Clearly MGH staff concluded that a significant proportion of the critical glucose values they were reporting were not in fact critical at all.

Preanalytical error can lead to false positive critical values. 

For example, staff at MGH found that the process being used to transport samples for potassium analysis from outpatients to their laboratory was associated with risk of spurious hyperkalemia [17]. 

After correcting this preanalytical error (samples were being sent iced rather than maintained at ambient temperature) laboratory staff noted a sustained 20-40 % reduction in the number of critical potassium values (i.e. >6.0 mmol/L) that needed reporting to outpatient locations.

Some critical values are not necessarily critical for all patient groups.

 For example, serum creatinine appears on the critical-test list at many hospitals because a markedly raised level can indicate rapidly evolving and potentially life-threatening acute renal failure that may demand urgent dialysis. 

However, serum creatinine may not be a critical test for patients with chronic kidney disease presenting for routine dialysis, because for these patients a markedly raised creatinine in excess of critical limits is expected [8,14]. 
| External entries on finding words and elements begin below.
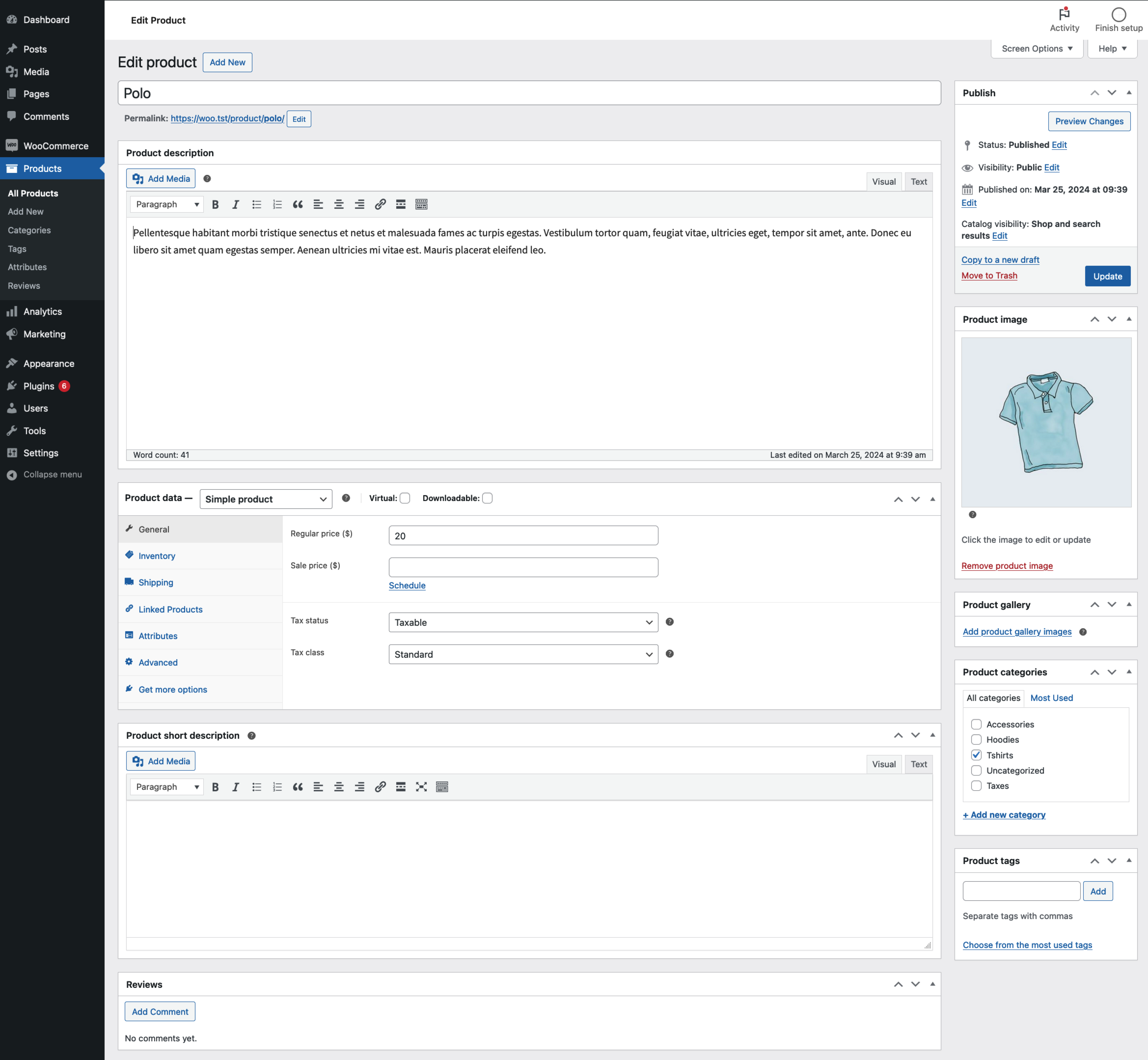
Task: Check the Hoodies category checkbox
Action: [x=977, y=739]

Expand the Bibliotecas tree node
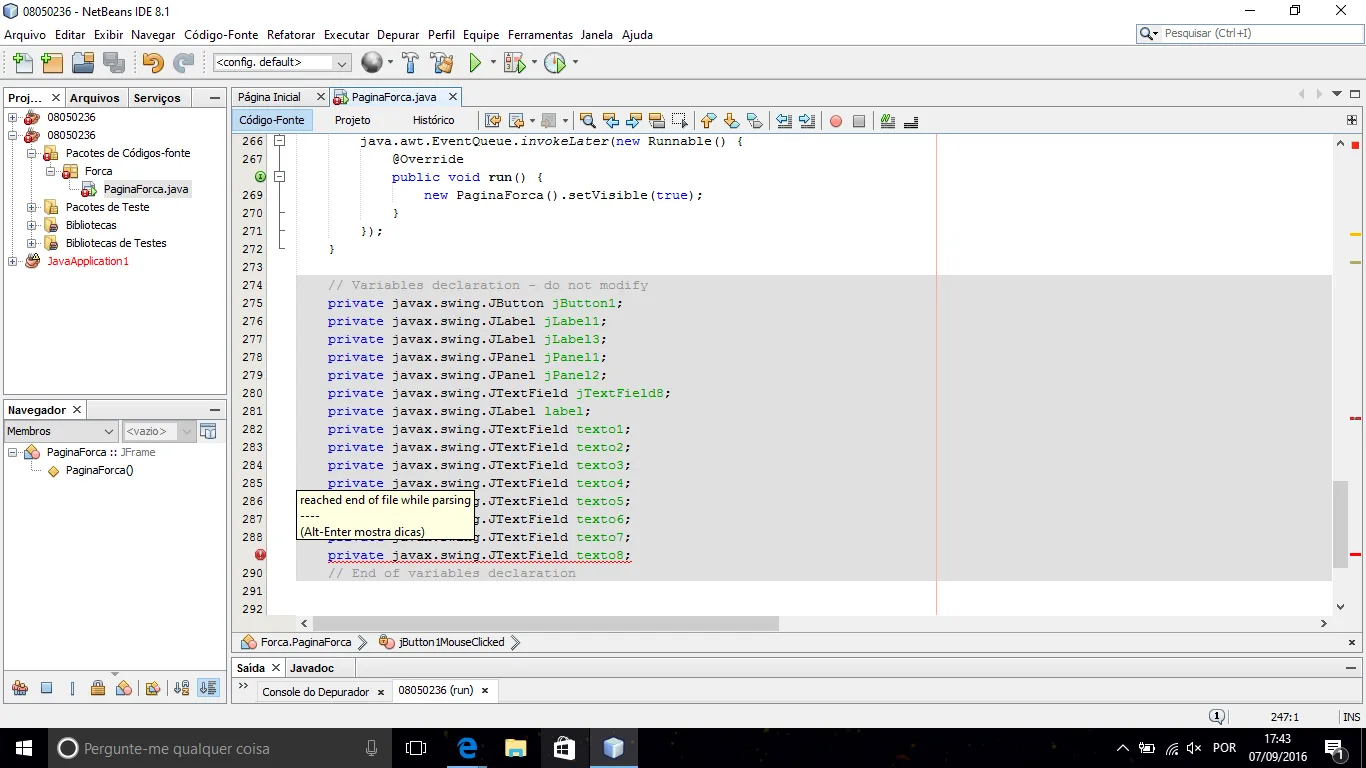[x=32, y=225]
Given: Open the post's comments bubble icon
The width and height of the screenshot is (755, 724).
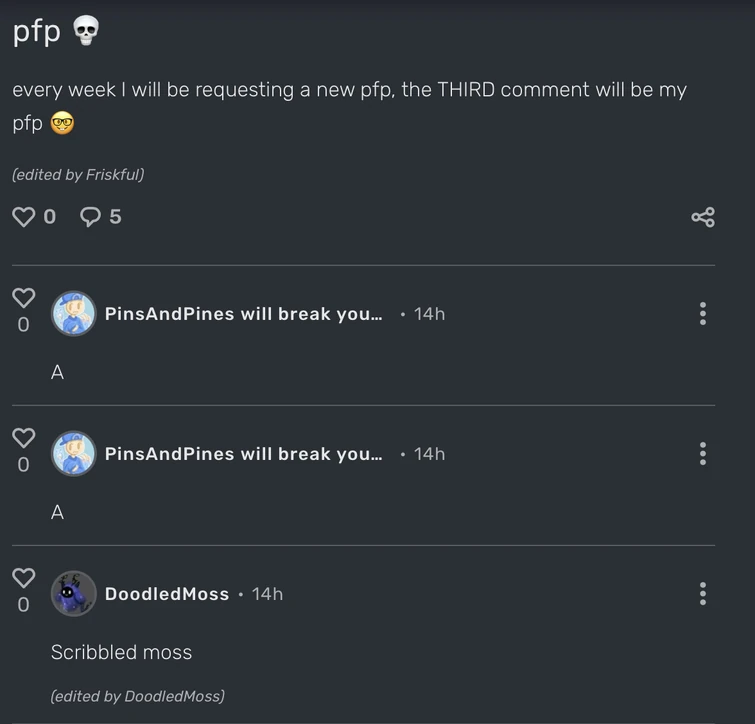Looking at the screenshot, I should [91, 216].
A critical-value policy that allows discrimination between patient groups can significantly reduce the number of critical values that need reporting without threatening patient safety [25].

The capacity to perform delta checks on critical-test results enables the policy of only communicating initial critical values urgently if that is judged acceptable to clinical staff.

MEDICO-LEGAL IMPLICATIONS

According to Dighe and Lewandrowski [27] failure to communicate critical values or to adhere to critical-value policy is an increasingly frequent cause of lawsuits brought against US laboratories and hospitals. They describe two such cases.

The first concerns a 54-year-old male who attended an outpatient phlebotomy center late in the afternoon for routine prothrombin testing to monitor his warfarin therapy. 

The result, which became available early that evening, was grossly abnormal (34.8 seconds) indicating over-coagulation and high risk of spontaneous bleeding. In line with critical-value policy at the laboratory, the technologist immediately telephoned the patient's physician with the result.

Unfortunately the physician was unavailable (he was out of town for a few days) so a message was left on his answering service.

In addition, the technologist contacted the customer service department at the hospital for follow-up the next morning. This proved fruitless and the report was mailed to the physician. 

In the meantime the patient suffered a serious bleed the day after his blood was tested that resulted in permanent neurological deficit. He successfully sued the laboratory for negligence in that it failed to properly communicate his critical-test result. 

The basis of the prosecution was that the laboratory did not have an acceptable policy for communicating critical values in a timely way to an alternative responsible caregiver when the patient's physician is unavailable.

The second case concerns an infant who died from complications associated with diabetic ketoacidosis. The patient first presented several days before her death at her primary-care provider's office. 

At this initial visit blood was sampled for blood glucose and sent to the hospital laboratory. Blood glucose was elevated – 302 mg/dL, 16.8 mmol/L.

 The written critical-care policy at the laboratory stated that the upper critical limit for glucose was 250 mg/dL (13.9 mmol/L) so the infant's result was by definition a critical value that should have been telephoned immediately. 

In fact staff at the laboratory had unofficially adopted an upper critical limit for glucose of 500 mg/dL (27.5 mmo/L) that is more in line with upper critical limit at most hospitals (see Table I).

Since the patient's blood glucose was less than 500 mg/dL, it was not telephoned.

The hospital laboratory was sued for failure to notify the clinician of the "critically" high blood glucose, and because the laboratory had failed to implement its own written policy, the hospital had no option but to settle out of court in favor of the infant's family.